La littérature scientifique nous apprend que l’énergie métabolique humaine produit en moyenne 1kWh d’énergie pour trois heures de travail. A contrario, la même quantité d’énergie se concentre dans 10cl d’essence.
Pour prendre le cas de la suisse, trois heures de travail d’un-e artisan-e coûtent environ 100 CHF. Le décilitre d’essence, lui, ne coûte que 20ct.
Soit 500 fois moins cher.
Dont acte.
Quand bien même nous devons ajouter à cette équation l’amortissement de l’investissement des machines qui vont se nourrir du précieux liquide pour se mettre en mouvement, la distorsion de concurrence est stratosphérique et on comprend très vite pourquoi l’artisan menuisier du coin a du mal à se mesurer au géant suédois du mobilier en kit.
Cette situation de déséquilibre induite entre le coût du travail humain et celui de la machine se vérifie dans tous les pays dits industrialisés. D’autant que les machines sont tout de même plus dociles face aux augmentations de cadences et ont moins tendance à se syndiquer, ce qui est apprécié.
Alors que faire ? La plupart des professionnel-le-s de la politique vous diront que c’est bien triste mais que c’est comme ça, there is no alternative. Le travail coûte trop cher sous nos contrées et il est inévitable de remplacer le travail humain par des machines pour faire face à la concurrence internationale. Sauf si……
Et bien sauf si on rendait l’énergie fossile plus cher et le travail humain moins onéreux.
Non pas en baissant les salaires mais en faisant porter le coût de la protection sociale par les taxes sur l’énergie. En effet, cette part du salaire différé, très judicieusement appelé socialisé (indemnités chômage, assurance maternité, retraite, etc…), est aujourd’hui essentiellement financée par ce qui est iniquement appelé « charges sociales » et qui pèse fortement dans l’équation problématique évoquée plus haut.

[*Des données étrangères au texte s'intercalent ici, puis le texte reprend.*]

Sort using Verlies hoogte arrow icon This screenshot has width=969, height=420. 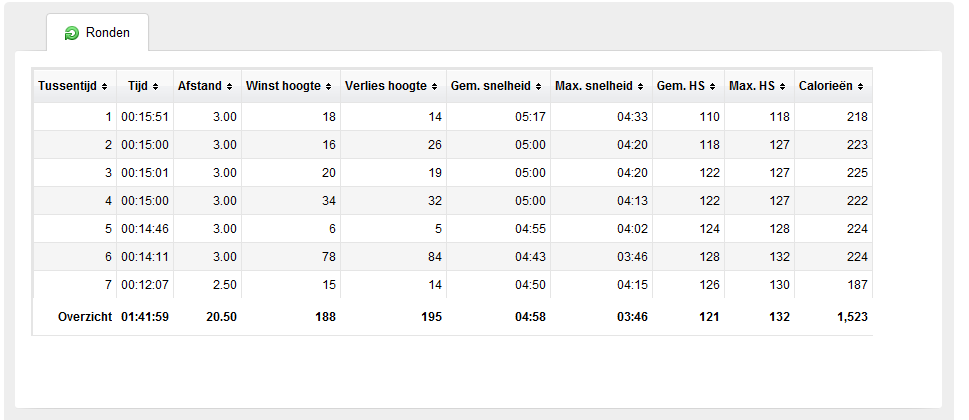point(434,86)
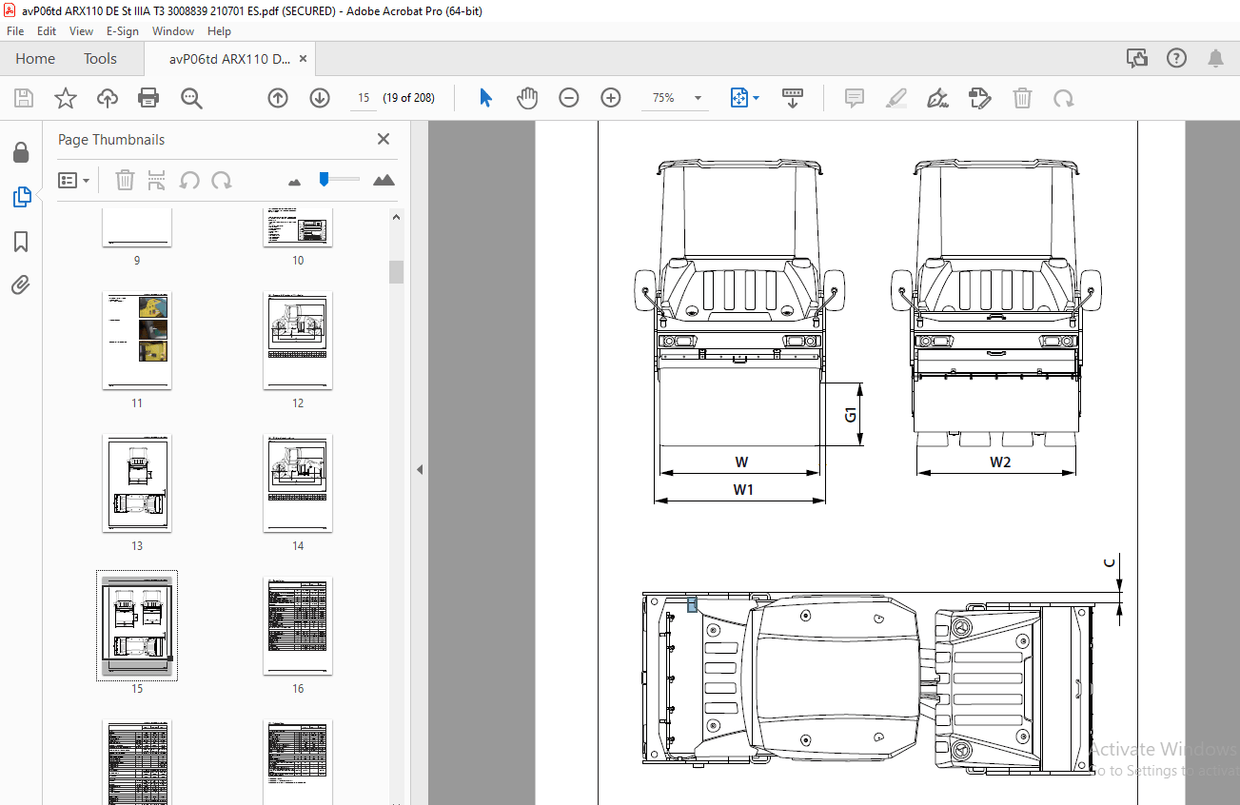The image size is (1240, 805).
Task: Go to the Home tab
Action: [35, 59]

A contrario, le coût de l’énergie fossile est honteusement très bas. À l’heure de l’injonction généralisée aux économies d’énergie, on est en droit de se demander si l’effet d’annonce n’a pas comme un trou dans la raquette. Les taxes sur l’énergie sont volontairement ridicules afin de pousser toujours plus loin l’industrialisation des modes de production et la numérisation des services.
Ainsi, si l’on s’amuse à voir ce que donnerait le financement de la protection sociale par les taxes sur l’énergie, on change tout simplement de monde.
Le mur porteur bâti en terre crue, gourmand en main d’oeuvre qualifiée et très économe en énergie grise incorporé devient alors beaucoup plus concurrentiel avec son cousin, ou plutôt son descendant, le mur en béton armé qui, lui, rivalise de sobriété en emploi qualifié mais se situe en pôle position des systèmes constructifs énergivores.
Et on ne parle pas du géant suédois du mobilier qui a des soucis à se faire pour son plan financier.
Une posture claire et affirmée d’encouragement à la création d’emploi local afin de retrouver les pertinences longtemps pratiquées de sobriété énergétique et de valorisation des savoir-faire pour retrouver le sens des mots métieret durabilité.
Alors, there is no alternative ? Yes, THERE IS et ça s’appelle un choix de société.